### WHAT YOU HAVE TO DO
Please show each line in the listing that contains the string "sidebar". Case counts.
###
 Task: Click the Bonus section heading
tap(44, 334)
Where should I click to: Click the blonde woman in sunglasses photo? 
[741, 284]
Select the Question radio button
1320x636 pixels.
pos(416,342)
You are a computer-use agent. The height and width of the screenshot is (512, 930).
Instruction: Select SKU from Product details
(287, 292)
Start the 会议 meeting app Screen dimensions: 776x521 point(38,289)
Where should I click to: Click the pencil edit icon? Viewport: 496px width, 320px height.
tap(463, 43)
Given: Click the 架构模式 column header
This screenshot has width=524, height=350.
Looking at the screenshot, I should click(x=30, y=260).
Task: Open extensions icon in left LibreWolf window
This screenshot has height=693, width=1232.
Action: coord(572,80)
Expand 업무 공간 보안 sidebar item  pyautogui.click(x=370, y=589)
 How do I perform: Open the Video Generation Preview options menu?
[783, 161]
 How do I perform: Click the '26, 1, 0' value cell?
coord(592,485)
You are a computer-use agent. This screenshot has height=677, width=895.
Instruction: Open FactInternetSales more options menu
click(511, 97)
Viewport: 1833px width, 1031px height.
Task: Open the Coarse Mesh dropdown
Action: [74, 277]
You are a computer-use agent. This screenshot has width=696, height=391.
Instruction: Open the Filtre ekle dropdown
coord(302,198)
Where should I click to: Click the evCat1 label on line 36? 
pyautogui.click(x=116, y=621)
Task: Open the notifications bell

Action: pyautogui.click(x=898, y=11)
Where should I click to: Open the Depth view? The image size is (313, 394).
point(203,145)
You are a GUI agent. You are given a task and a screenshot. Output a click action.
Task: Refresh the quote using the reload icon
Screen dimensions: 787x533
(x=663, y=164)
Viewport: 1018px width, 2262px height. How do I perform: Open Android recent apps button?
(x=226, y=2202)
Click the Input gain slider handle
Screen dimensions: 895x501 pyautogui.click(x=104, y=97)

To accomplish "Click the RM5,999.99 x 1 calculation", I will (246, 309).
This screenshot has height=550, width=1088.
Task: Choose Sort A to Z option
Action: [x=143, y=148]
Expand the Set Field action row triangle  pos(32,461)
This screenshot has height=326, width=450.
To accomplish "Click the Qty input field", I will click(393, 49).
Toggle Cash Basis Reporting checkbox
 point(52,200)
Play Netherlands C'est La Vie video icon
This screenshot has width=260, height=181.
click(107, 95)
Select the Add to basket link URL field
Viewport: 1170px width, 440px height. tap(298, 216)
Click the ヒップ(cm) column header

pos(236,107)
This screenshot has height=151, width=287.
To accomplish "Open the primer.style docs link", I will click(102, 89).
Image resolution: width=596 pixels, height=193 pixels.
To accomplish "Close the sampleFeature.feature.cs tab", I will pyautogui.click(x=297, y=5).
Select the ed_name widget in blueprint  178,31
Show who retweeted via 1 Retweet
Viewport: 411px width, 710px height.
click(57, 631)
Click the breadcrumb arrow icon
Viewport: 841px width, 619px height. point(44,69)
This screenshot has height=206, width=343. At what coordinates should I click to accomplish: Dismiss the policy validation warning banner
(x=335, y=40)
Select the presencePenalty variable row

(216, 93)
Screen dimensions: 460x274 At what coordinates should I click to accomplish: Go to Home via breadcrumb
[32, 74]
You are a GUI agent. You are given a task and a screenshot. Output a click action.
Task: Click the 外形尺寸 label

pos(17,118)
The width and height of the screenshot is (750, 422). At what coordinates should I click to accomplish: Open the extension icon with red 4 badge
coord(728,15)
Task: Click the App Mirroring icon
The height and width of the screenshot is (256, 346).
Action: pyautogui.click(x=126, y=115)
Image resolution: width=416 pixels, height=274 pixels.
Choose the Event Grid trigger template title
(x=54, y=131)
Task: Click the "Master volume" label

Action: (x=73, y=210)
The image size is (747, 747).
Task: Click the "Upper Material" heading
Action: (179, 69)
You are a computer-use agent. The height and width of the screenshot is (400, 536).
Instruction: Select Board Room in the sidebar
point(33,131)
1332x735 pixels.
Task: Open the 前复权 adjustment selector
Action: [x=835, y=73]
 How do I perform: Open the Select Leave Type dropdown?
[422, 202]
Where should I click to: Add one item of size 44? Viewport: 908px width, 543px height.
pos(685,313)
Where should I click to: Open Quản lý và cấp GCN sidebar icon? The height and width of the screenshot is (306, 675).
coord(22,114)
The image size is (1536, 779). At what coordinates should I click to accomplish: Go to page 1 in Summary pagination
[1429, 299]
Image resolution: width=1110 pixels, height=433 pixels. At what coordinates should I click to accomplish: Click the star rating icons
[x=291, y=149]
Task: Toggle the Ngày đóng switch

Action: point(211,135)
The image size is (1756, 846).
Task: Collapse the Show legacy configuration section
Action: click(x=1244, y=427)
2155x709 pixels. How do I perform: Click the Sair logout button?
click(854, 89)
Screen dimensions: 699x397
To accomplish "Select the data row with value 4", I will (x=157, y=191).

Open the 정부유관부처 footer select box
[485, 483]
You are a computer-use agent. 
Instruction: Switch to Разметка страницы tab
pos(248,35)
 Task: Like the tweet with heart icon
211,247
###
### SOLUTION TO THIS EXERCISE
Expand 업무 공간 보안 sidebar item  pyautogui.click(x=370, y=589)
Instruction: Select Board Room in the sidebar
Where should I click to: Open Quản lý và cấp GCN sidebar icon? The height and width of the screenshot is (306, 675).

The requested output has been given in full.